What needs to be done ▸
Copy the passage about chemicals in food below word for word, starting with "Listing off hard-to-pronounce" and going on through "appeal to consumers.".

July 24, 2015 - 4:36 pm
Would you feed your kids a snack that includes ethyl ethanoate, 3-methylbutyraldehyde, butylated hydroxytoluene and linoleic acid? While many Americans would probably balk at loading up lunchboxes with these scary sounding chemicals, they’re actually common compounds found in blueberries.
Listing off hard-to-pronounce chemicals as a reason to avoid certain foods has been the basis of campaigns by activists such as the “Food Babe,” to pressure companies into changing their menus. In recent weeks, restaurants and food companies including Chipotle, Papa Johns and Kraft have rushed to announce that they’re replacing ingredients in their foods with “natural” alternatives. But these moves aren’t really making their food healthier. Rather, they’re generating significant unwarranted media attention and creating marketing opportunities to appeal to consumers.

Raw data ▸
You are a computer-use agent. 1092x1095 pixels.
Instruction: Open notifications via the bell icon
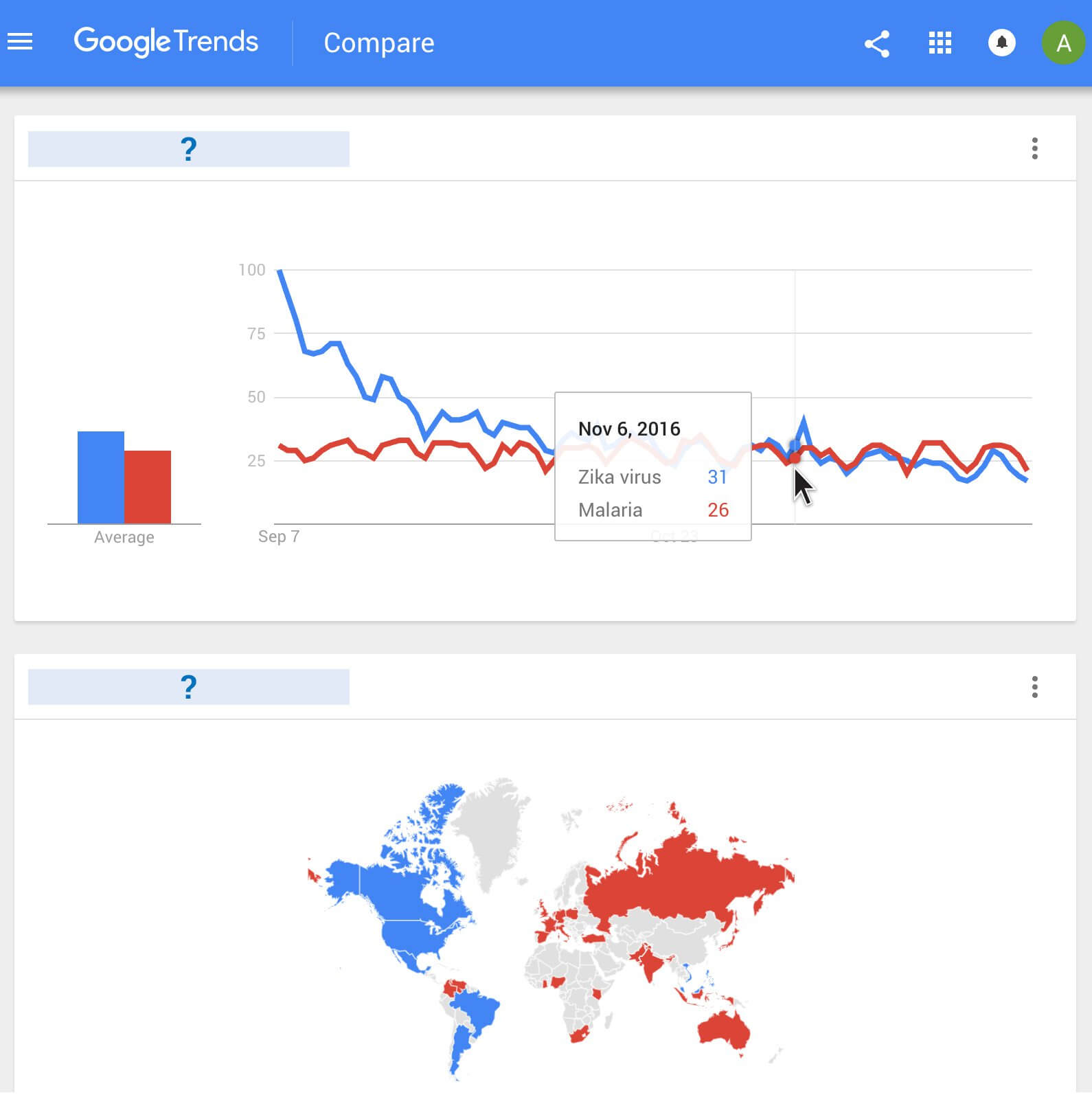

--

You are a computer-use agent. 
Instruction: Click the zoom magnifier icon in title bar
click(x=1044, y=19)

Exercise response ▸
Listing off hard-to-pronounce chemicals as a reason to avoid certain foods has been the basis of campaigns by activists such as the “Food Babe,” to pressure companies into changing their menus. In recent weeks, restaurants and food companies including Chipotle, Papa Johns and Kraft have rushed to announce that they’re replacing ingredients in their foods with “natural” alternatives. But these moves aren’t really making their food healthier. Rather, they’re generating significant unwarranted media attention and creating marketing opportunities to appeal to consumers.